----- Listed records -----

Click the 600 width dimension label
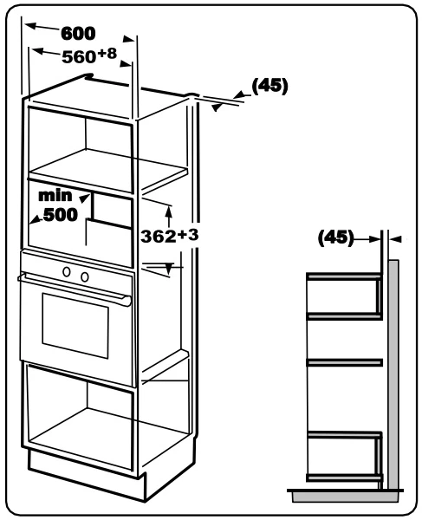pos(78,33)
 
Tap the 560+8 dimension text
pos(89,55)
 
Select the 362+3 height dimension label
pos(170,236)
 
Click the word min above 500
pos(55,195)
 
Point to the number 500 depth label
pos(61,215)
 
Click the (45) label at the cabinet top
pos(269,86)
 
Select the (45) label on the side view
pos(336,237)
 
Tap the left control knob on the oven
pos(67,271)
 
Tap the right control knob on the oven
pos(85,276)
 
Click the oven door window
pos(75,325)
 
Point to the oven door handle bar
pos(75,287)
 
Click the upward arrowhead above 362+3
pos(169,211)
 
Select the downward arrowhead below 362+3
pos(169,269)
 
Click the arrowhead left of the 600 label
pos(31,25)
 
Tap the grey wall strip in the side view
pos(393,374)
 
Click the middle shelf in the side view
pos(344,362)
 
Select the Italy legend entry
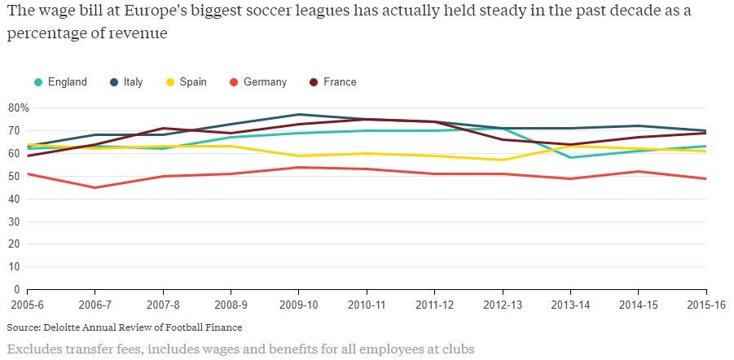tap(133, 82)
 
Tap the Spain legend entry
tap(193, 82)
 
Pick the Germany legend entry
tap(265, 82)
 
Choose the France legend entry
tap(340, 82)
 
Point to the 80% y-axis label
tap(18, 108)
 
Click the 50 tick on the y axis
tap(13, 176)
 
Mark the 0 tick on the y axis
tap(15, 289)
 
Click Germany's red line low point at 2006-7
tap(95, 187)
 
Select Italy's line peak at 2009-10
tap(299, 115)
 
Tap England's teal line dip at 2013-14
tap(570, 158)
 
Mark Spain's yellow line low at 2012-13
tap(503, 160)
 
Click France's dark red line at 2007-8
tap(163, 129)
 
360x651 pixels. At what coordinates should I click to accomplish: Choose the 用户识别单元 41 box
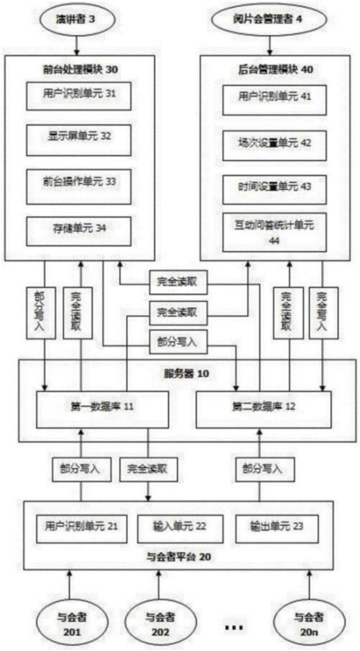pyautogui.click(x=269, y=100)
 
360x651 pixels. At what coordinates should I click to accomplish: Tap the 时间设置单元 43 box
pyautogui.click(x=269, y=189)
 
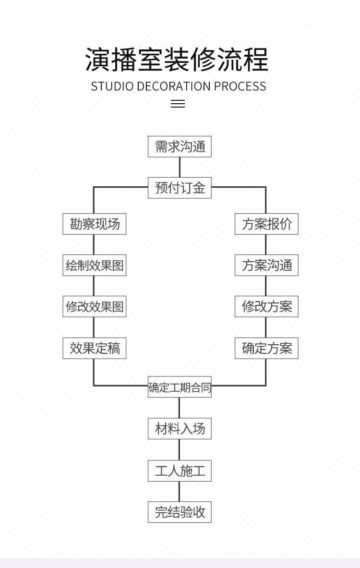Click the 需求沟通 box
180,147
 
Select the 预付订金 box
180,188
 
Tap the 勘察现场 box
95,224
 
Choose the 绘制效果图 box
95,266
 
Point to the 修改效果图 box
95,307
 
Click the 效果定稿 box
95,348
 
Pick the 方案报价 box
266,224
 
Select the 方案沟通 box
266,266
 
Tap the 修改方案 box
266,307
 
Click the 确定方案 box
266,348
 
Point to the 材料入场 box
180,428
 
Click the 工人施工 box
180,471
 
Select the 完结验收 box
180,512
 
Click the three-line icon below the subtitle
178,104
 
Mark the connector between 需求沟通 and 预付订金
180,167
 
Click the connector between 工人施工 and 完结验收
180,491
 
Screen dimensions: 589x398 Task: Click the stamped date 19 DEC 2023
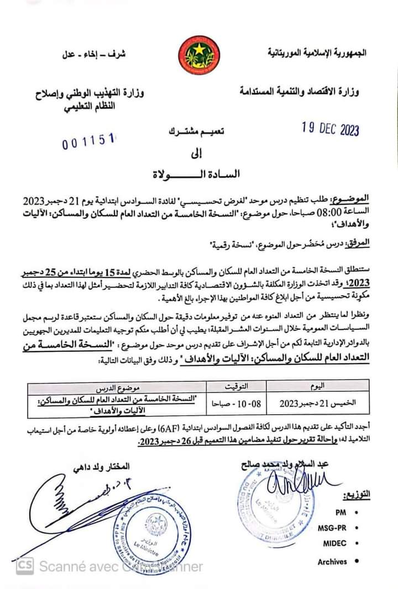coord(330,129)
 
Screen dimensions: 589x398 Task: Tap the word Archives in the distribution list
coord(332,562)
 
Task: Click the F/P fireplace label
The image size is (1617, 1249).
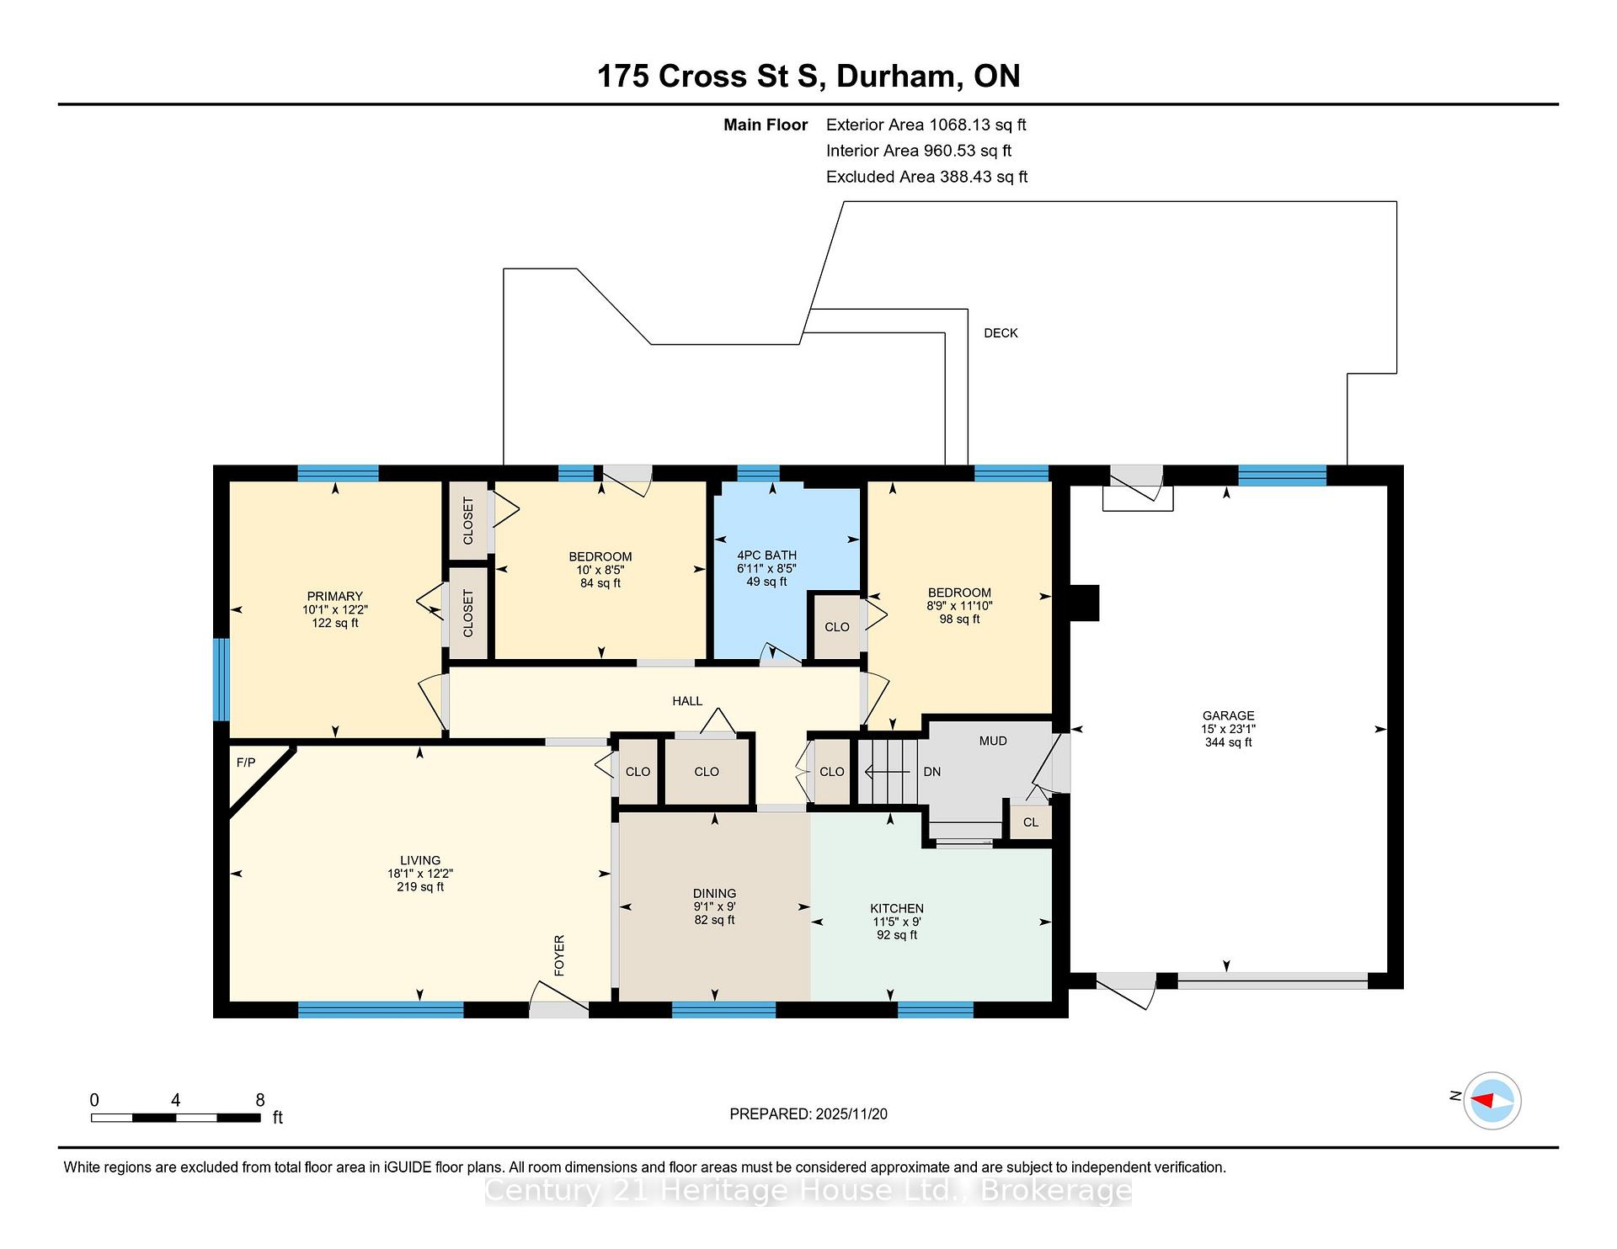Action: (x=246, y=763)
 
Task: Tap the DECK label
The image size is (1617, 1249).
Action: (x=1001, y=333)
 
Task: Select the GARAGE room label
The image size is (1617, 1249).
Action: (x=1228, y=715)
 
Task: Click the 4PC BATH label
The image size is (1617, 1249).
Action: (x=766, y=555)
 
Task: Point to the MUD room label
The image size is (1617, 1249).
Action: (x=993, y=741)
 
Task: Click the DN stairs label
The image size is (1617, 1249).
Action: (x=931, y=772)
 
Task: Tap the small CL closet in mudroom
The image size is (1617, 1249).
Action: (x=1031, y=822)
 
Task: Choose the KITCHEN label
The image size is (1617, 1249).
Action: (x=897, y=908)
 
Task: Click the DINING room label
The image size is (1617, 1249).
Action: (x=714, y=893)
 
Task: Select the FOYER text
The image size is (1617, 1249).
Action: (x=559, y=955)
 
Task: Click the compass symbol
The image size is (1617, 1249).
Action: (x=1492, y=1100)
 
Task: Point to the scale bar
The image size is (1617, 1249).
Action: (x=175, y=1118)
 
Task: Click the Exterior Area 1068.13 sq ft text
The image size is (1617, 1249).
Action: (x=926, y=125)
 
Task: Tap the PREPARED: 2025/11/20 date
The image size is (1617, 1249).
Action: (x=808, y=1113)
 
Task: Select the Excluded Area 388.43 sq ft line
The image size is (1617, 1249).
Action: (x=927, y=177)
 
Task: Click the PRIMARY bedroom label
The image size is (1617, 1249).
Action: (x=335, y=596)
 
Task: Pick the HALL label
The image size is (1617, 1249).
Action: (x=687, y=700)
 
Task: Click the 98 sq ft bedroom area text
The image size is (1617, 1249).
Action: (x=959, y=619)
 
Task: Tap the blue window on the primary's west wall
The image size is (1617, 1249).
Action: (x=221, y=679)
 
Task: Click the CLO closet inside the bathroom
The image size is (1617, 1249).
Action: (x=837, y=627)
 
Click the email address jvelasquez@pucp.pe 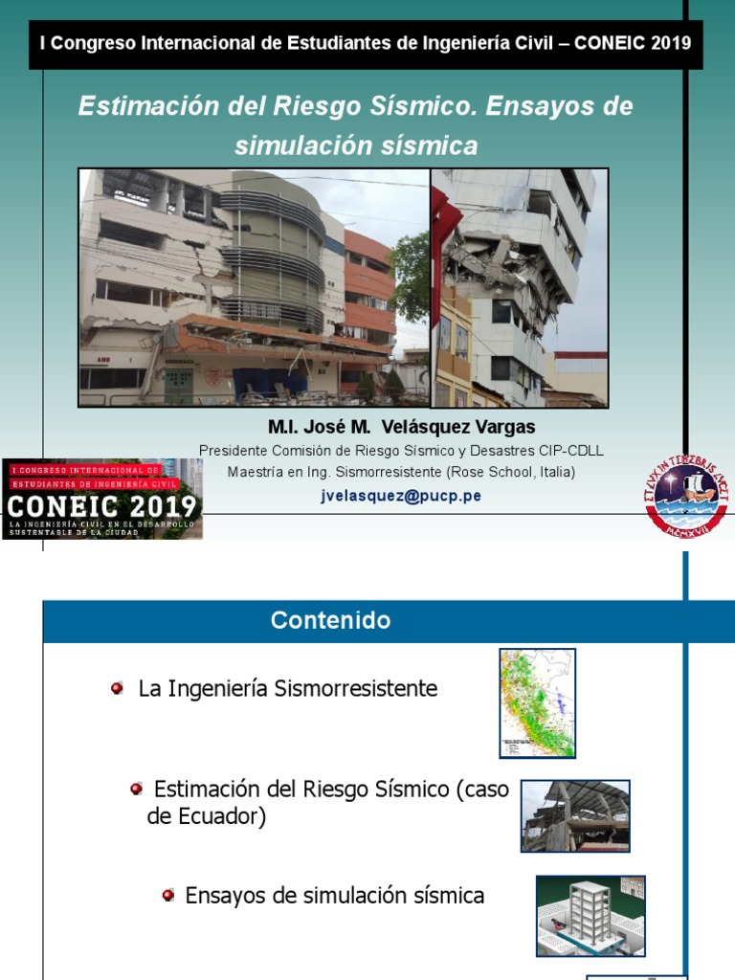(x=401, y=496)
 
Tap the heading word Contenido (x=330, y=620)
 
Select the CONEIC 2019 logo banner (x=102, y=499)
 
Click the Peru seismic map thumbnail (x=537, y=703)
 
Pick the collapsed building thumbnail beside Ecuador (x=575, y=815)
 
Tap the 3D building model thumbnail (x=590, y=916)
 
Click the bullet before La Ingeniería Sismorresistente (x=117, y=688)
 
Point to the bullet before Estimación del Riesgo (x=137, y=789)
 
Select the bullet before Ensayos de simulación (x=168, y=895)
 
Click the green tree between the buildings (x=412, y=278)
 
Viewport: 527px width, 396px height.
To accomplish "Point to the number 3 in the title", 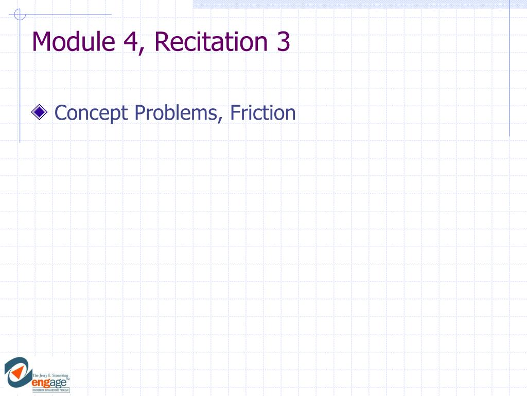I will [x=283, y=42].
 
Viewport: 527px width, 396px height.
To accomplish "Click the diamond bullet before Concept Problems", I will [x=39, y=112].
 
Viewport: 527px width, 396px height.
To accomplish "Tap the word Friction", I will [x=263, y=112].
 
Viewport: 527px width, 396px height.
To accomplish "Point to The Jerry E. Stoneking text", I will [x=50, y=376].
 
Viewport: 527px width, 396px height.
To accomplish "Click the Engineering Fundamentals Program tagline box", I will [x=50, y=391].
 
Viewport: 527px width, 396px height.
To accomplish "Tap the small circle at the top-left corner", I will [x=20, y=14].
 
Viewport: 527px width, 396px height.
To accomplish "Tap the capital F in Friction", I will [x=235, y=112].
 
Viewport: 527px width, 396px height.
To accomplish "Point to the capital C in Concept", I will [x=61, y=112].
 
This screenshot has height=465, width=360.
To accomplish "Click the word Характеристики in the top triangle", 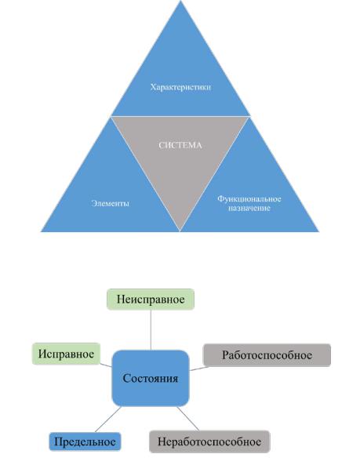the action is click(x=180, y=87).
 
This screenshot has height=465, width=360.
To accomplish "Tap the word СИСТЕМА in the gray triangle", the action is click(x=180, y=145).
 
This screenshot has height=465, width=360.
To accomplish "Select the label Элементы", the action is click(x=110, y=203).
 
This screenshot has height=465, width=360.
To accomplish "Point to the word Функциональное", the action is click(x=249, y=198).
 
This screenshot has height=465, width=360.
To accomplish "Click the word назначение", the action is click(x=249, y=208).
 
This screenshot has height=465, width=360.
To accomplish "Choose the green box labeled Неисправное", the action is click(x=151, y=300).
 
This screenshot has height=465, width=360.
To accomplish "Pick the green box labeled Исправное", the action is click(x=66, y=354).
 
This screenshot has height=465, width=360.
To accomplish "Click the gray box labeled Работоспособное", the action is click(x=267, y=355).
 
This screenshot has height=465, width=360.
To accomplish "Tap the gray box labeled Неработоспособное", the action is click(x=209, y=441).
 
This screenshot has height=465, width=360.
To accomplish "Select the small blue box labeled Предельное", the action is click(x=85, y=441).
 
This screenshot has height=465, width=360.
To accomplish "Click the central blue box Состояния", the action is click(x=151, y=378).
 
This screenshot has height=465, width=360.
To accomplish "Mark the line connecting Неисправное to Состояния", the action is click(x=151, y=330).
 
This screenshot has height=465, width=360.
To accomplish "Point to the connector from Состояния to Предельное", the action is click(x=108, y=420).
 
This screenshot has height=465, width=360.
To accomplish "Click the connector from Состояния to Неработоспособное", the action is click(x=188, y=419).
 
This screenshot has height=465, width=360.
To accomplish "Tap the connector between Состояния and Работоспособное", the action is click(x=198, y=369).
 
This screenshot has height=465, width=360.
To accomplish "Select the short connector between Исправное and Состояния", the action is click(x=106, y=365).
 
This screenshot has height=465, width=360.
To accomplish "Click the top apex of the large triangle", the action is click(x=180, y=1).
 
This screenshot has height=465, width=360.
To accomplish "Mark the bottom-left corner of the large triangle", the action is click(x=42, y=231).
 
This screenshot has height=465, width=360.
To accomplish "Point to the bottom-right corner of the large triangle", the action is click(x=318, y=231).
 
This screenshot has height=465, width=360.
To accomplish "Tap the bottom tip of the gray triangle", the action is click(x=180, y=231).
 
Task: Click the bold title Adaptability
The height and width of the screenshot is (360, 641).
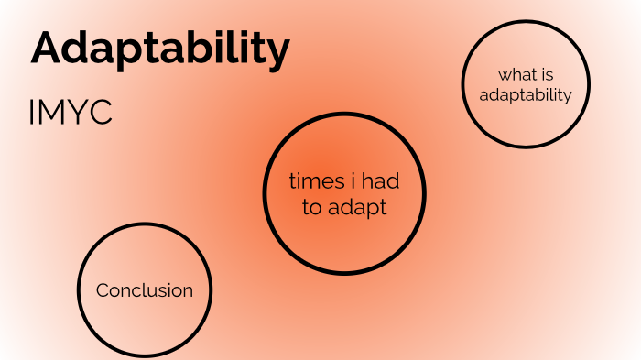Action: pyautogui.click(x=160, y=49)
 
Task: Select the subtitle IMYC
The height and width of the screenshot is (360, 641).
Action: pyautogui.click(x=71, y=113)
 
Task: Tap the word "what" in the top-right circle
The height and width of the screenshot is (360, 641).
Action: pyautogui.click(x=516, y=74)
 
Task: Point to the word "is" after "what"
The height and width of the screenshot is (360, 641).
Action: pyautogui.click(x=548, y=74)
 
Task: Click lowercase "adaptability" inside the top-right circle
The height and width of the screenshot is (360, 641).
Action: pyautogui.click(x=526, y=94)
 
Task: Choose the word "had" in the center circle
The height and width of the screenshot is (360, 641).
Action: pyautogui.click(x=380, y=181)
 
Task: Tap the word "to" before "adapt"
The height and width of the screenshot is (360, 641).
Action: pyautogui.click(x=312, y=208)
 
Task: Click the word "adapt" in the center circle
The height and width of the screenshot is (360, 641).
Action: pyautogui.click(x=358, y=209)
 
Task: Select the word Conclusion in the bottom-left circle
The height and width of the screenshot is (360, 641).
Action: pyautogui.click(x=145, y=290)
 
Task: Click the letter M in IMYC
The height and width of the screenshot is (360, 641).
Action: pyautogui.click(x=53, y=113)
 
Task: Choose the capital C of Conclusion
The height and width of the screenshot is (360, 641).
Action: pyautogui.click(x=103, y=290)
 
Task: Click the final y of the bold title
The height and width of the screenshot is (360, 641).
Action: pyautogui.click(x=278, y=53)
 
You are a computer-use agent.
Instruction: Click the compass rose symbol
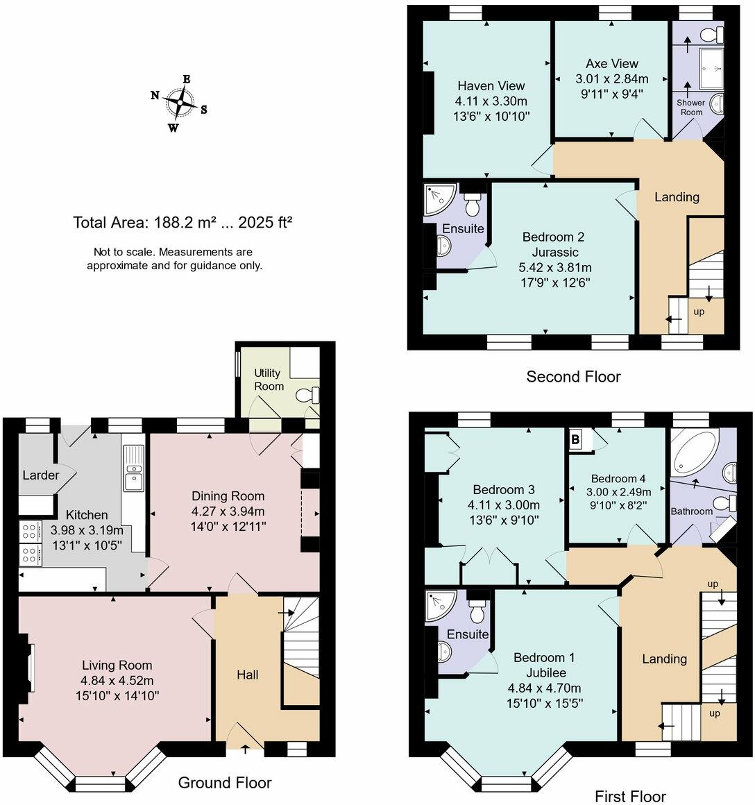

-----

What to work on:
Please rewrite the data from the start down through the line containing "tap(265, 82)", substituting "arrow tip" for every "arrowhead" and keeping everything else unchanged. Leave the pictures out of your answer.

Output for this task:
Click the 600 width dimension label
pos(78,33)
 
Tap the 560+8 dimension text
pos(89,55)
 
Select the 362+3 height dimension label
pos(170,236)
 
Click the word min above 500
pos(55,195)
 
Point to the number 500 depth label
pos(61,215)
 
Click the (45) label at the cabinet top
pos(269,86)
 
Select the (45) label on the side view
pos(336,237)
 
Tap the left control knob on the oven
pos(67,271)
 
Tap the right control knob on the oven
pos(85,276)
 
Click the oven door window
pos(75,325)
 
Point to the oven door handle bar
pos(75,287)
 
Click the upward arrow tip above 362+3
pos(169,211)
 
Select the downward arrow tip below 362+3
pos(169,269)
 
Click the arrow tip left of the 600 label
pos(31,25)
 
Tap the grey wall strip in the side view
pos(393,374)
 
Click the middle shelf in the side view
pos(344,362)
 
Select the Italy legend entry
tap(133, 82)
 
Tap the Spain legend entry
tap(193, 82)
 
Pick the Germany legend entry
tap(265, 82)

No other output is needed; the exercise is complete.